The clock is ticking for Congress to pass legislation to legalize some 800,000 undocumented immigrants brought to the U.S. as children.

A boost to get it done came from President Donald Trump on Tuesday. Of all people.

“You folks are going to have to come up with a solution,” the president told 25 lawmakers at the White House. “And if you do, I will sign that solution.”

There is urgency for lawmakers to pass legislation. The Trump administration has been winding down the program that since 2012 has allowed immigrants known as Dreamers to work and travel without fear of deportation. In March, permits issued under the program will begin to expire. By then, Republicans and Democrats must bring forth a bill to legalize and eventually offer a path to citizenship to these younger immigrants.

EDITORIAL

The biggest surprise Tuesday was that Trump looked beyond the plight of Dreamers and suggested he wants lawmakers to pursue comprehensive immigration reform.

“If you want to take it that further step, I’ll take the heat,” Trump told Republican Sen. Lindsey Graham during the televised meeting. “You are not that far away from comprehensive immigration reform.”

It is the most welcomed statement we’ve heard from Trump in a long time. And — no joke — we sense that he is sincere. This isn’t the first time during his presidency that Trump has expressed support for comprehensive immigration reform that would lead to the legalization of some 11 million undocumented immigrants in the U.S.

We also know Trump is not to be trusted. All it might take is a phone call from conservative commentator Ann Coulter or a conversation with Stephen Miller, a White House adviser with creepy nationalist views, to not only steer Trump away from immigration reform, but to get him to double down on the anti-immigrant cruelty that plays well with hard-line conservatives.

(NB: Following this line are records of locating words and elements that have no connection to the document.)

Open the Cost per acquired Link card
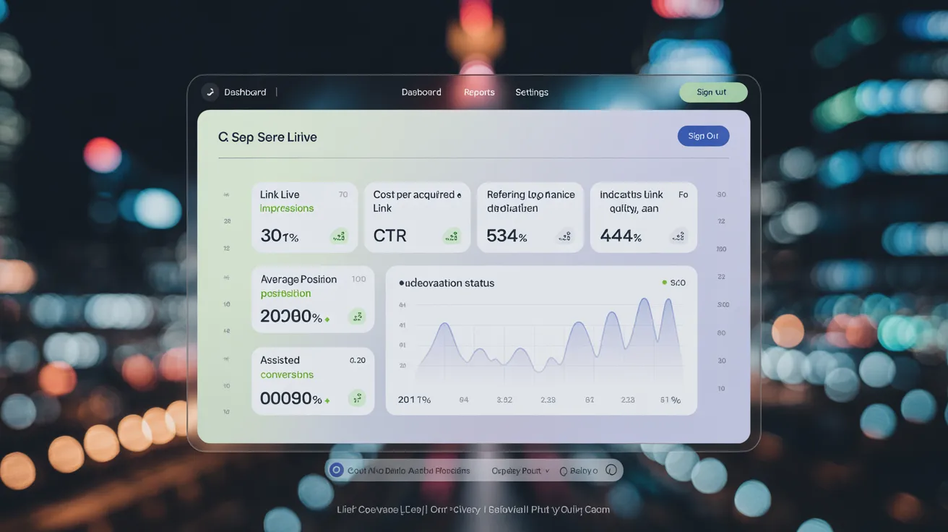Viewport: 948px width, 532px height. pos(417,217)

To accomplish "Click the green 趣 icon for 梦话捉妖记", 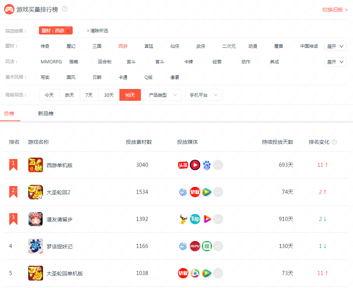I will (x=207, y=246).
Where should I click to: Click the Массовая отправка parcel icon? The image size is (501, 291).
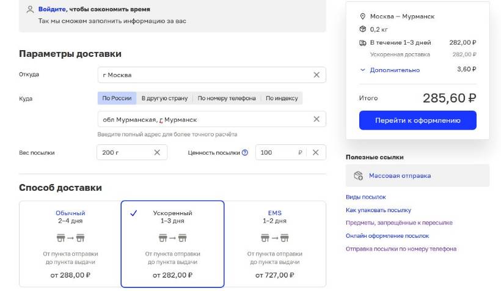point(358,175)
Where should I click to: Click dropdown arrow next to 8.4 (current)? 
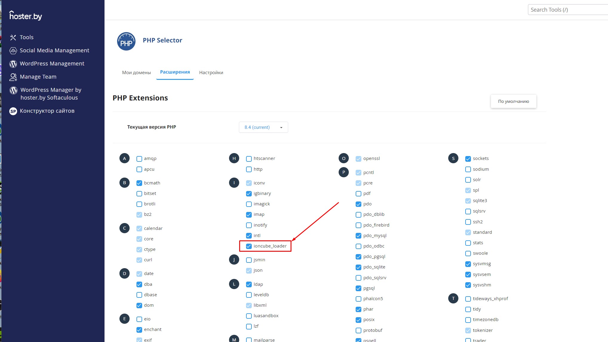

While the president’s words about large-scale reform were encouraging, legalizing Dreamers must come first for compassionate and practical reasons. Many of these younger immigrants have launched professional careers in recent years. They are teachers, doctors and computer engineers. It makes no sense to disrupt the communities where they live and the people they serve.

It’s also hard to imagine Trump coming through on comprehensive immigration reform in the long run given his zeal in other ways to drive immigrants out of the country. The latest move came Monday, when his administration announced it would send back 200,000 people to El Salvador by ending a program that gave them “temporary protected status” in the U.S. after an earthquake in 2001. Last year, the administration announced 60,000 Haitians had to leave after coming to the U.S. legally in 2010 after an earthquake.

Many of the Salvadorans have been here at least 15 years. In that time, they’ve raised American-born children. Gang violence now runs rampant in their country and throughout Central America. To send them back would be to destroy their lives.

If the Trump administration wants to make drastic changes to this refugee program, it should apply the changes only to new arrivals. Don’t send people back to poverty in Haiti or to El Salvador for a death sentence. We are, as a nation, better than that.

When it comes to Dreamers, Trump has expressed sympathy for their predicament. He has said he would treat them with “heart.” Still, a bill to give them permanent relief from deportation is far from a done deal. Republicans likely will want something extreme in exchange for legalizing Dreamers. GOP lawmakers want to help Trump fulfill his promise to build a border wall even though it makes much more sense to devote additional funding to personnel, vehicles, drones and other technological tools at the border.

Republicans also want to change the U.S. policy that allows immigrants living in the U.S. legally to bring over family members, which is sometimes called chain migration. But that’s a policy that goes back decades. It deserves a full airing of the pros and cons as part of the larger debate on comprehensive immigration reform.

But the first step, if Trump is serious, is to tell the Dreamers they’ve got a home — for good.